** start of DATA TO PROCESS **

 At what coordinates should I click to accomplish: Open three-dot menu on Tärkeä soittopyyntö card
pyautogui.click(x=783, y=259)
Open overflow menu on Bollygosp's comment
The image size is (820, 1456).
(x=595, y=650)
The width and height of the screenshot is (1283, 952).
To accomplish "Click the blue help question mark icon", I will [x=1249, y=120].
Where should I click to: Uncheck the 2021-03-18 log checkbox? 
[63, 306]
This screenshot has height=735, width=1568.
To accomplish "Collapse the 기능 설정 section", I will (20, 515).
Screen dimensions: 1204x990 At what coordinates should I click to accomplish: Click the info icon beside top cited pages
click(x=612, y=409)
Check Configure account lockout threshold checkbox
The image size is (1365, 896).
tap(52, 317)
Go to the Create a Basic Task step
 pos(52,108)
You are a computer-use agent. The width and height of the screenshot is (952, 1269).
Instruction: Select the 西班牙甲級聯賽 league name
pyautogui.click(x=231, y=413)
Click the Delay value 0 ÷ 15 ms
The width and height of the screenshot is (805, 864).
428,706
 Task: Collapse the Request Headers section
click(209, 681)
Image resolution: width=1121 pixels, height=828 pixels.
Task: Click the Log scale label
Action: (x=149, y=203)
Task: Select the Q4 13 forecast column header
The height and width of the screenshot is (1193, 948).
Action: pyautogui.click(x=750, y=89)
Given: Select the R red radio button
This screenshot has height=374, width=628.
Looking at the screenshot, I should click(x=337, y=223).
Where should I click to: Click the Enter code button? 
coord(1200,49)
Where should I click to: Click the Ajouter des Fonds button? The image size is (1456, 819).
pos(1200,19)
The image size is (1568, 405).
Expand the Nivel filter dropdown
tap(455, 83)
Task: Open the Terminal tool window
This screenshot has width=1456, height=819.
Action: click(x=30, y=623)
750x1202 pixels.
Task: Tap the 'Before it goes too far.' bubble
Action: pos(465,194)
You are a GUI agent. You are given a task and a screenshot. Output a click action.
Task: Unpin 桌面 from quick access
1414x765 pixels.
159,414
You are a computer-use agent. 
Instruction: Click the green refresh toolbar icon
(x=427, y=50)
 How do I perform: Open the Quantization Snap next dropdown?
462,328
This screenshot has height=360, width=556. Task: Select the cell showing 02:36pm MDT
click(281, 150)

** end of DATA TO PROCESS **

§ GIVEN EXERCISE
Rewrite the part of the entries that starts with the line containing "How do I perform: Open" and runs through the end of the entries, replacing "dropdown" with "menu" and leaving everything else unchanged.

§ RESPONSE TO THIS TASK
 How do I perform: Open the Quantization Snap next menu?
462,328
This screenshot has height=360, width=556. Task: Select the cell showing 02:36pm MDT
click(281, 150)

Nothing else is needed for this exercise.